### TEXT PASSAGE
◇ ◇ ◇ ◇
The results of the in-vitro MPI experiment are displayed in Fig. 2. MPI reconstructions of free (a) and cell-bound (b) MNP-distributions of representative time frames are shown before and after injection of THP-1 cells. The sum of the intensities along the z-axis is presented in each case, to visualize the 3D dataset in a 2D image. The control measurement performed by injecting PBS without any THP-1 cells, showed no significant influence on the reconstructed images of free MNPs and no detection of cell-bound MNPs. Qualitatively, there were no significant differences detected in the reconstructions of free MNPs at different time steps. These were only visible when high numbers of cells were injected. Minor boundary artifacts can be observed starting at about 10 min after injection. Increasing the number of injected cells, led to a formation of cell-bound MNPs at the same position as the free MNPs with increasing intensities over time.
The quantified iron amounts of free and cell-bound MNPs were extracted from the reconstructions and are displayed over time in Figs. 3a,b. After cell-injection, the amount of free MNPs decreases over time. The more cells were injected, the stronger the measured decrease of free MNPs. Simultaneously, the quantified values of cell-bound MNPs increases over time, also scaling with the number of injected cells. Saturation was reached after 10–15 minutes for all measurements. For each measurement, the quantified values of cell-bound MNPs were determined ≈30 minutes after injection and the average loading per cell was calculated to be mFe = (67 ± 19) pg.
◇ ◇ ◇ ◇
### DATA BELOW

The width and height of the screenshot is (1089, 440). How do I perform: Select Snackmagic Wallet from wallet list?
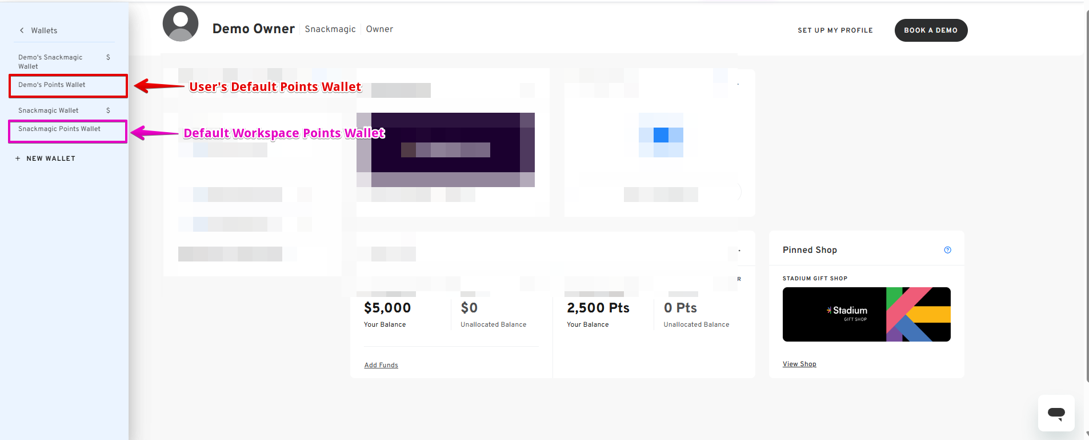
◇ ◇ ◇ ◇
### ASSIGNMENT A
Copy the passage on the in-vitro MPI experiment word for word, starting with "The quantified iron" and going on through "(67 ± 19) pg.".
### ASSIGNMENT B
Carry on the passage about the in-vitro MPI experiment from the point where it stops.

### WRITTEN RESPONSE A
The quantified iron amounts of free and cell-bound MNPs were extracted from the reconstructions and are displayed over time in Figs. 3a,b. After cell-injection, the amount of free MNPs decreases over time. The more cells were injected, the stronger the measured decrease of free MNPs. Simultaneously, the quantified values of cell-bound MNPs increases over time, also scaling with the number of injected cells. Saturation was reached after 10–15 minutes for all measurements. For each measurement, the quantified values of cell-bound MNPs were determined ≈30 minutes after injection and the average loading per cell was calculated to be mFe = (67 ± 19) pg.

### WRITTEN RESPONSE B
The relative deviation of the total iron amount (ΔmFe) is displayed over time in Fig. 3c. Overall, the deviation increases with the number of injected cells. The largest deviation was determined after injecting 106 THP-1 cells, overestimating the total iron mass by 25.4%. The control experiment, performed by injection of PBS without cells, showed no significant changes in the quantified free and cell-bound iron masses. However, there was a small decrease below 5% of the free iron mass within the whole acquisition time. All reconstructed MPI images can be found as animated versions together with the quantification results in the Supplementary Data.
The quantified iron amounts of the reference experiments, performed using the phenanthroline-based iron assay method, are displayed in Fig. 4. Each data point represents the averaged iron mass acquired from three independent measurements with the standard deviation visualized as error bars. Qualitatively, similar behaviour as in the MPI measurements can be observed. The free amounts of MNPs were decreasing over time until a saturation is reached after about 10–15 minutes. Simultaneously, the amount of cell-bound MNPs increased. The higher the number of injected cells, the stronger this effect was observed. After 30 minutes of MNP-cell exposure the average iron mass per cell was determined to be mFe = (80 ± 22) pg per cell. Figure 4c displays the relative deviation of the total iron mass, showing an underestimation of the total iron amount of up to −22%. These deviations are likely caused by the required washing steps (removal of the supernatant from the cell pellet and evaporation using a speedvac), which lead to losses of unbound MNPs and hence an underestimation of free MNPs.
Discussion
The central finding of this study is that the distribution of free and cell-bound Synomag can be separated by our extended MPI image reconstruction based on different magnetic signals. This was achieved by incorporating the different magnetic signals generated by Synomag diluted in water and after cellular internalization into the MPI image reconstruction. This allowed for both the visualization and quantification of the cellular uptake of Synomag by THP-1 cells with a high temporal resolution of 2.15 s.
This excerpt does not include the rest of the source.